The accomplishment puts on firm footing physical conditions that contribute to the biodiversity seen in nature. It also shows a possible route around competitive exclusion, a concept that argues that two species battling for the same resources cannot stably coexist in an ecosystem unless they adopt different characteristics or strategies to reduce competition. The term was coined in 1932 by Soviet biologist Georgii Gause.

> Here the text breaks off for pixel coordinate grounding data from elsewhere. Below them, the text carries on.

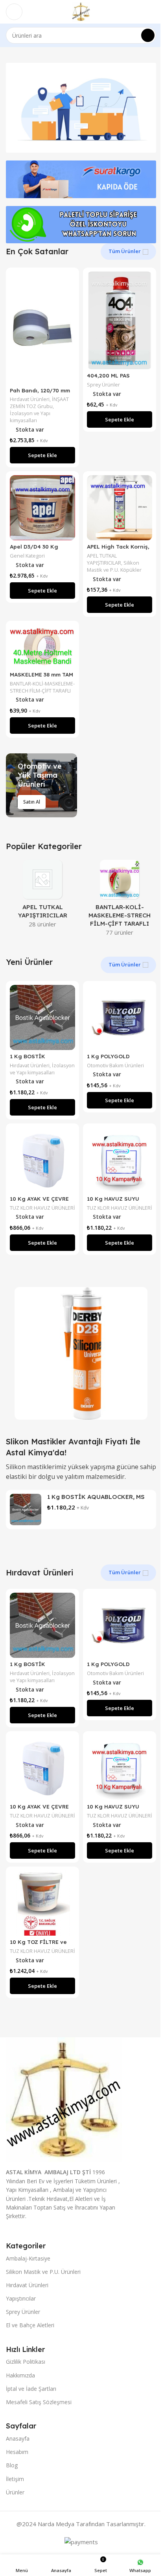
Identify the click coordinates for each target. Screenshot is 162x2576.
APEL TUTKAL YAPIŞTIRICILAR (104, 559)
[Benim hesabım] (153, 12)
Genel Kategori (27, 555)
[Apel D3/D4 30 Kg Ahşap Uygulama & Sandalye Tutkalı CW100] (42, 507)
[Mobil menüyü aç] (14, 12)
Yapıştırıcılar (21, 2298)
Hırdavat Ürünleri (30, 399)
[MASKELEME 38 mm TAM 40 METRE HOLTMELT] (42, 646)
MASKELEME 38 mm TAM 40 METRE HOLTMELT (41, 678)
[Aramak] (148, 35)
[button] (42, 455)
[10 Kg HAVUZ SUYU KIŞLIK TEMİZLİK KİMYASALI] (119, 1159)
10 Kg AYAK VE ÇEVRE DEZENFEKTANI (39, 1202)
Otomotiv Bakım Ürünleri (115, 1065)
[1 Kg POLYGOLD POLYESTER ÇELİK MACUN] (119, 1017)
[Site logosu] (81, 11)
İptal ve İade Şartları (31, 2388)
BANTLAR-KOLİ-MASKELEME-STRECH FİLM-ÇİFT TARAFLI (42, 687)
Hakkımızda (20, 2375)
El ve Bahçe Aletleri (30, 2325)
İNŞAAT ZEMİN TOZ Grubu (39, 403)
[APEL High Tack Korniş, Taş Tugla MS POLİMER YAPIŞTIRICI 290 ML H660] (119, 507)
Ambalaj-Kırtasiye (28, 2258)
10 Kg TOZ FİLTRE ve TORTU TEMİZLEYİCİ (38, 1945)
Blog (12, 2465)
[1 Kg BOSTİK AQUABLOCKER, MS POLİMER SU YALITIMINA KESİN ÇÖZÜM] (42, 1017)
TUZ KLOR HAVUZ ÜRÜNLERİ (42, 1207)
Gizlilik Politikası (25, 2361)
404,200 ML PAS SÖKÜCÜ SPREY (108, 379)
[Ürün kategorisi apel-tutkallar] (42, 896)
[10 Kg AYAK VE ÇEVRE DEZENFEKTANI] (42, 1159)
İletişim (15, 2479)
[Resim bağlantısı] (64, 2099)
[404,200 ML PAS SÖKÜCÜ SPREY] (119, 320)
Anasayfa (17, 2438)
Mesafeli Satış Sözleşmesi (39, 2402)
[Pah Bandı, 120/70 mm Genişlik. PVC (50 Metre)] (42, 328)
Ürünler (15, 2492)
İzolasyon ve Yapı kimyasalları (30, 417)
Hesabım (17, 2452)
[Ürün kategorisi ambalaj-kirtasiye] (119, 900)
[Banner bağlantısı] (41, 785)
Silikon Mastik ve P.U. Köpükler (114, 566)
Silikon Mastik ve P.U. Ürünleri (43, 2271)
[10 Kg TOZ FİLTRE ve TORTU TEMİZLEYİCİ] (42, 1903)
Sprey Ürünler (103, 384)
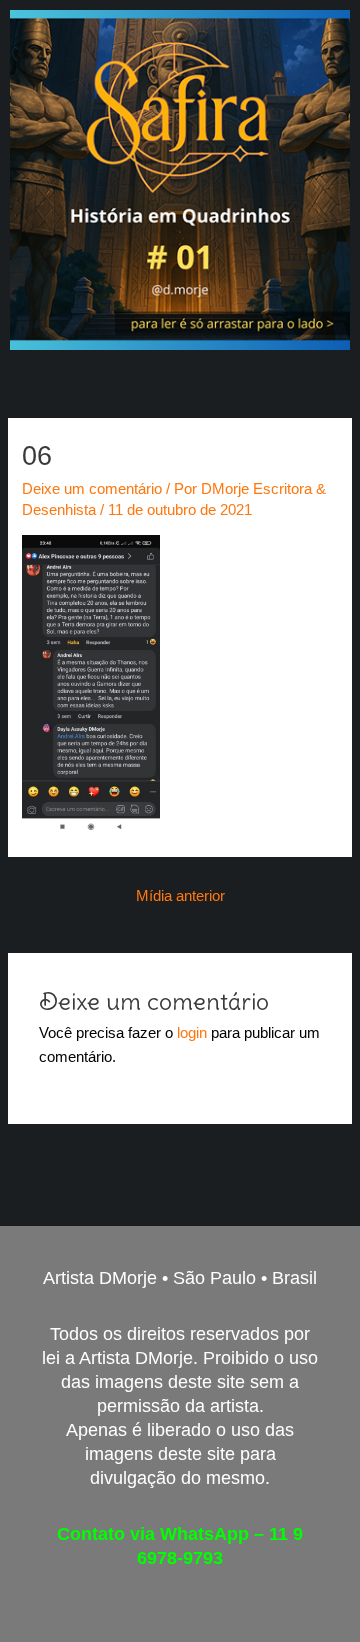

“This research addresses a longstanding question,” Ursell said. “If on the one hand competitive exclusion pushes a system to have a single dominant species, why do some environments have thousands of species coexisting in a limited environment? We offer a possible explanation that says it is the structure of the environment that allows that to be true.”
As the research continues, new design principles for a variety of devices, including medical implants, may emerge, said Ursell, a professor of physics and member of the UO’s Institute of Molecular Biology and Materials Science Institute.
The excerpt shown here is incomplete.